## Aim of the exercise:
Please reproduce the data below exactly, from the first line to the last.
---
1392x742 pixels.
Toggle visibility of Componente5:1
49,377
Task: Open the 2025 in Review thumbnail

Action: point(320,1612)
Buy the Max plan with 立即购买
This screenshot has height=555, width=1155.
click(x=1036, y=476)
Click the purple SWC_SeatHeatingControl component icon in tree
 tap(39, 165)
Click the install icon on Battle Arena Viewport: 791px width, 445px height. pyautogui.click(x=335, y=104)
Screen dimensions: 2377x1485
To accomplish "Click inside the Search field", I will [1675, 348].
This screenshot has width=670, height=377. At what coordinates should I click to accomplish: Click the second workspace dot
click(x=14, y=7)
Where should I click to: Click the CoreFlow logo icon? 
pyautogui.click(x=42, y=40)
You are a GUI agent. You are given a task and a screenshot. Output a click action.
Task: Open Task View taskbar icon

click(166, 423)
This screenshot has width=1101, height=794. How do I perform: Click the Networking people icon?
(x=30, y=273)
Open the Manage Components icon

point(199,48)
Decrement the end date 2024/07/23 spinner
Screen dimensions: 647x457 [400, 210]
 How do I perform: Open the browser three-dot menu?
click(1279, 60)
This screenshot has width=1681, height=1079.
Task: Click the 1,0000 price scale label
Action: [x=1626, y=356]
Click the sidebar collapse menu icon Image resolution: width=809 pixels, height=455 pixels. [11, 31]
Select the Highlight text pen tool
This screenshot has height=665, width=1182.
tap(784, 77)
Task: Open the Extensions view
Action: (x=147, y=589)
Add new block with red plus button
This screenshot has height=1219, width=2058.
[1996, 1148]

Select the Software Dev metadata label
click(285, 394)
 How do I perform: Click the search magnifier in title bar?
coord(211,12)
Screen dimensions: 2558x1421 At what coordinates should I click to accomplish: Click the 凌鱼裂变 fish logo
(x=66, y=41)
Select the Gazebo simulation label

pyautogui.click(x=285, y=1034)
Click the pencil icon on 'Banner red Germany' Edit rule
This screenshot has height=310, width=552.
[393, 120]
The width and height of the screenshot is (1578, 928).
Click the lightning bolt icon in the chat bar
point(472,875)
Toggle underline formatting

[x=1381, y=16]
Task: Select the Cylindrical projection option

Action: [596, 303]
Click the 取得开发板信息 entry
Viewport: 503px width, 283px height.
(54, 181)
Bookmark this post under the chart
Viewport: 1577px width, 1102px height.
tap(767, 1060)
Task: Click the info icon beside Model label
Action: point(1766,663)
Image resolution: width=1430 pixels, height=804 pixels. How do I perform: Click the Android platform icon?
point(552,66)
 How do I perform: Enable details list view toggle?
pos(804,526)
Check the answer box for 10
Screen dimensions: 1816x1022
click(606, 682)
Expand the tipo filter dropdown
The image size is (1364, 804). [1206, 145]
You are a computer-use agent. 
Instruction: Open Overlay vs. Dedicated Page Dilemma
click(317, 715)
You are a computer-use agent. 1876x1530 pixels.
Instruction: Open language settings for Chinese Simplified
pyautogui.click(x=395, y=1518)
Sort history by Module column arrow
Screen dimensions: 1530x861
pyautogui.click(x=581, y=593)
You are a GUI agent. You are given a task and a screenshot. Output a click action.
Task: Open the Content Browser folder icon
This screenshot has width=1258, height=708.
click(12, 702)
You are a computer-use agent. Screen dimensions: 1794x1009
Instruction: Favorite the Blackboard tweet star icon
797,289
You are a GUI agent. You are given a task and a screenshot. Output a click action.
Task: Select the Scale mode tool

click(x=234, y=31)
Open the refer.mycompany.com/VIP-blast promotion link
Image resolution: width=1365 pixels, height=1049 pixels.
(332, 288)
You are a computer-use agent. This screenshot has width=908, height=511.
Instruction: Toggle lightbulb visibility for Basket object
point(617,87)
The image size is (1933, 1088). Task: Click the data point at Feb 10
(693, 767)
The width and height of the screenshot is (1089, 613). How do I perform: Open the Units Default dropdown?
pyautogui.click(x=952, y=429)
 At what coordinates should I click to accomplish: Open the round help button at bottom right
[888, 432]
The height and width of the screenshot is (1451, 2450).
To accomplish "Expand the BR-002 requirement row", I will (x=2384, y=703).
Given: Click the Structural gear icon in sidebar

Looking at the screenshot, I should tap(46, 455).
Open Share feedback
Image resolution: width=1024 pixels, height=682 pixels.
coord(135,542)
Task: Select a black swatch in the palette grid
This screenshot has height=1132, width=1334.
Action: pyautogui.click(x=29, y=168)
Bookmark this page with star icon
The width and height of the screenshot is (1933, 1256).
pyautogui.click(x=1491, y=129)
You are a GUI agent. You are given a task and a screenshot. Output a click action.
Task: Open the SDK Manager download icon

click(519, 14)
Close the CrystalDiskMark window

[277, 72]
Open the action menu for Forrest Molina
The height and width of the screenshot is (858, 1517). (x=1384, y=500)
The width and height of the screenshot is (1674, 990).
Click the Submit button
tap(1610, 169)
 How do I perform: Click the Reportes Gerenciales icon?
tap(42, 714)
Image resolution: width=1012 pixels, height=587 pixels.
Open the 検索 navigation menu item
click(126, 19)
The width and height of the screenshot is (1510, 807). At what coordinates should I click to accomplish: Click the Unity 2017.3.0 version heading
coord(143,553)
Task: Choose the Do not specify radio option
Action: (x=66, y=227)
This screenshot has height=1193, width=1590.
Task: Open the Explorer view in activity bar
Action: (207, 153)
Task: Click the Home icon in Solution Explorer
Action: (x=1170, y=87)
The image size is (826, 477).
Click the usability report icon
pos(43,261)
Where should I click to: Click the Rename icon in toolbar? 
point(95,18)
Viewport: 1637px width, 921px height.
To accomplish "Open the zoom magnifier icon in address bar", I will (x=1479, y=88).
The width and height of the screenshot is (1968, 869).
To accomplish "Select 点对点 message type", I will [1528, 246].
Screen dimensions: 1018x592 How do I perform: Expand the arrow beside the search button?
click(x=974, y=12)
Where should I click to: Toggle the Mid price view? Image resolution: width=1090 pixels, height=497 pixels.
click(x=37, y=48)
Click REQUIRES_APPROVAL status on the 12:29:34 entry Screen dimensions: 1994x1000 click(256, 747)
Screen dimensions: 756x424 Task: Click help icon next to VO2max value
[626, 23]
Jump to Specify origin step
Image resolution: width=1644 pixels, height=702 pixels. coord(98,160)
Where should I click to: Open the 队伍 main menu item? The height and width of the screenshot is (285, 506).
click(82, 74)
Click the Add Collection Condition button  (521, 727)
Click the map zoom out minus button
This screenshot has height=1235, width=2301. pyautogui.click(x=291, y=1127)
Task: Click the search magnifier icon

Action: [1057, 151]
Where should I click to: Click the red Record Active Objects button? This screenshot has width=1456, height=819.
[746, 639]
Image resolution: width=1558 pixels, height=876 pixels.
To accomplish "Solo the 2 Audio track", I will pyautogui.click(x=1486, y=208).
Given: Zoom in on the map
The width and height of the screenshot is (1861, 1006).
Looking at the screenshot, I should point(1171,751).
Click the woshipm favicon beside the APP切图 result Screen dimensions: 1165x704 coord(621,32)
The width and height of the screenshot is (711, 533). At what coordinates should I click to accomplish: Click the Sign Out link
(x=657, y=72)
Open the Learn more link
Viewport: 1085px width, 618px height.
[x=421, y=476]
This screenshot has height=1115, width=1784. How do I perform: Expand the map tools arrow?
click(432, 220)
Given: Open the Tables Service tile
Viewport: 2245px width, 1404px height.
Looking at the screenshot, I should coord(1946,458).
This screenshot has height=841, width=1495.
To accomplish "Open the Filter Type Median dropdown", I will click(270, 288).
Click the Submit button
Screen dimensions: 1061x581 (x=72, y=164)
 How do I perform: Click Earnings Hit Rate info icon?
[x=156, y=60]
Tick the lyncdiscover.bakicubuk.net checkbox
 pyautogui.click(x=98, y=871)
---
## Answer to the exercise:
1392x742 pixels.
Toggle visibility of Componente5:1
49,377
Task: Open the 2025 in Review thumbnail

Action: point(320,1612)
Buy the Max plan with 立即购买
This screenshot has height=555, width=1155.
click(x=1036, y=476)
Click the purple SWC_SeatHeatingControl component icon in tree
 tap(39, 165)
Click the install icon on Battle Arena Viewport: 791px width, 445px height. pyautogui.click(x=335, y=104)
Screen dimensions: 2377x1485
To accomplish "Click inside the Search field", I will [1675, 348].
This screenshot has width=670, height=377. At what coordinates should I click to accomplish: Click the second workspace dot
click(x=14, y=7)
Where should I click to: Click the CoreFlow logo icon? 
pyautogui.click(x=42, y=40)
You are a GUI agent. You are given a task and a screenshot. Output a click action.
Task: Open Task View taskbar icon

click(166, 423)
This screenshot has width=1101, height=794. How do I perform: Click the Networking people icon?
(x=30, y=273)
Open the Manage Components icon

point(199,48)
Decrement the end date 2024/07/23 spinner
Screen dimensions: 647x457 [400, 210]
 How do I perform: Open the browser three-dot menu?
click(1279, 60)
This screenshot has width=1681, height=1079.
Task: Click the 1,0000 price scale label
Action: [x=1626, y=356]
Click the sidebar collapse menu icon Image resolution: width=809 pixels, height=455 pixels. [11, 31]
Select the Highlight text pen tool
This screenshot has height=665, width=1182.
tap(784, 77)
Task: Open the Extensions view
Action: (x=147, y=589)
Add new block with red plus button
This screenshot has height=1219, width=2058.
[1996, 1148]

Select the Software Dev metadata label
click(285, 394)
 How do I perform: Click the search magnifier in title bar?
coord(211,12)
Screen dimensions: 2558x1421 At what coordinates should I click to accomplish: Click the 凌鱼裂变 fish logo
(x=66, y=41)
Select the Gazebo simulation label

pyautogui.click(x=285, y=1034)
Click the pencil icon on 'Banner red Germany' Edit rule
This screenshot has height=310, width=552.
[393, 120]
The width and height of the screenshot is (1578, 928).
Click the lightning bolt icon in the chat bar
point(472,875)
Toggle underline formatting

[x=1381, y=16]
Task: Select the Cylindrical projection option

Action: [596, 303]
Click the 取得开发板信息 entry
Viewport: 503px width, 283px height.
(54, 181)
Bookmark this post under the chart
Viewport: 1577px width, 1102px height.
tap(767, 1060)
Task: Click the info icon beside Model label
Action: point(1766,663)
Image resolution: width=1430 pixels, height=804 pixels. How do I perform: Click the Android platform icon?
point(552,66)
 How do I perform: Enable details list view toggle?
pos(804,526)
Check the answer box for 10
Screen dimensions: 1816x1022
click(606, 682)
Expand the tipo filter dropdown
The image size is (1364, 804). [1206, 145]
You are a computer-use agent. 
Instruction: Open Overlay vs. Dedicated Page Dilemma
click(317, 715)
You are a computer-use agent. 1876x1530 pixels.
Instruction: Open language settings for Chinese Simplified
pyautogui.click(x=395, y=1518)
Sort history by Module column arrow
Screen dimensions: 1530x861
pyautogui.click(x=581, y=593)
You are a GUI agent. You are given a task and a screenshot. Output a click action.
Task: Open the Content Browser folder icon
This screenshot has width=1258, height=708.
click(12, 702)
You are a computer-use agent. Screen dimensions: 1794x1009
Instruction: Favorite the Blackboard tweet star icon
797,289
You are a GUI agent. You are given a task and a screenshot. Output a click action.
Task: Select the Scale mode tool

click(x=234, y=31)
Open the refer.mycompany.com/VIP-blast promotion link
Image resolution: width=1365 pixels, height=1049 pixels.
(332, 288)
You are a computer-use agent. This screenshot has width=908, height=511.
Instruction: Toggle lightbulb visibility for Basket object
point(617,87)
The image size is (1933, 1088). Task: Click the data point at Feb 10
(693, 767)
The width and height of the screenshot is (1089, 613). How do I perform: Open the Units Default dropdown?
pyautogui.click(x=952, y=429)
 At what coordinates should I click to accomplish: Open the round help button at bottom right
[888, 432]
The height and width of the screenshot is (1451, 2450).
To accomplish "Expand the BR-002 requirement row", I will (x=2384, y=703).
Given: Click the Structural gear icon in sidebar

Looking at the screenshot, I should tap(46, 455).
Open Share feedback
Image resolution: width=1024 pixels, height=682 pixels.
coord(135,542)
Task: Select a black swatch in the palette grid
This screenshot has height=1132, width=1334.
Action: pyautogui.click(x=29, y=168)
Bookmark this page with star icon
The width and height of the screenshot is (1933, 1256).
pyautogui.click(x=1491, y=129)
You are a GUI agent. You are given a task and a screenshot. Output a click action.
Task: Open the SDK Manager download icon

click(519, 14)
Close the CrystalDiskMark window

[277, 72]
Open the action menu for Forrest Molina
The height and width of the screenshot is (858, 1517). (x=1384, y=500)
The width and height of the screenshot is (1674, 990).
Click the Submit button
tap(1610, 169)
 How do I perform: Click the Reportes Gerenciales icon?
tap(42, 714)
Image resolution: width=1012 pixels, height=587 pixels.
Open the 検索 navigation menu item
click(126, 19)
The width and height of the screenshot is (1510, 807). At what coordinates should I click to accomplish: Click the Unity 2017.3.0 version heading
coord(143,553)
Task: Choose the Do not specify radio option
Action: (x=66, y=227)
This screenshot has height=1193, width=1590.
Task: Open the Explorer view in activity bar
Action: (207, 153)
Task: Click the Home icon in Solution Explorer
Action: (x=1170, y=87)
The image size is (826, 477).
Click the usability report icon
pos(43,261)
Where should I click to: Click the Rename icon in toolbar? 
point(95,18)
Viewport: 1637px width, 921px height.
To accomplish "Open the zoom magnifier icon in address bar", I will (x=1479, y=88).
The width and height of the screenshot is (1968, 869).
To accomplish "Select 点对点 message type", I will [1528, 246].
Screen dimensions: 1018x592 How do I perform: Expand the arrow beside the search button?
click(x=974, y=12)
Where should I click to: Toggle the Mid price view? Image resolution: width=1090 pixels, height=497 pixels.
click(x=37, y=48)
Click REQUIRES_APPROVAL status on the 12:29:34 entry Screen dimensions: 1994x1000 click(256, 747)
Screen dimensions: 756x424 Task: Click help icon next to VO2max value
[626, 23]
Jump to Specify origin step
Image resolution: width=1644 pixels, height=702 pixels. coord(98,160)
Where should I click to: Open the 队伍 main menu item? The height and width of the screenshot is (285, 506).
click(82, 74)
Click the Add Collection Condition button  (521, 727)
Click the map zoom out minus button
This screenshot has height=1235, width=2301. pyautogui.click(x=291, y=1127)
Task: Click the search magnifier icon

Action: [1057, 151]
Where should I click to: Click the red Record Active Objects button? This screenshot has width=1456, height=819.
[746, 639]
Image resolution: width=1558 pixels, height=876 pixels.
To accomplish "Solo the 2 Audio track", I will pyautogui.click(x=1486, y=208).
Given: Zoom in on the map
The width and height of the screenshot is (1861, 1006).
Looking at the screenshot, I should point(1171,751).
Click the woshipm favicon beside the APP切图 result Screen dimensions: 1165x704 coord(621,32)
The width and height of the screenshot is (711, 533). At what coordinates should I click to accomplish: Click the Sign Out link
(x=657, y=72)
Open the Learn more link
Viewport: 1085px width, 618px height.
[x=421, y=476]
This screenshot has height=1115, width=1784. How do I perform: Expand the map tools arrow?
click(432, 220)
Given: Open the Tables Service tile
Viewport: 2245px width, 1404px height.
Looking at the screenshot, I should coord(1946,458).
This screenshot has height=841, width=1495.
To accomplish "Open the Filter Type Median dropdown", I will click(270, 288).
Click the Submit button
Screen dimensions: 1061x581 (x=72, y=164)
 How do I perform: Click Earnings Hit Rate info icon?
[x=156, y=60]
Tick the lyncdiscover.bakicubuk.net checkbox
 pyautogui.click(x=98, y=871)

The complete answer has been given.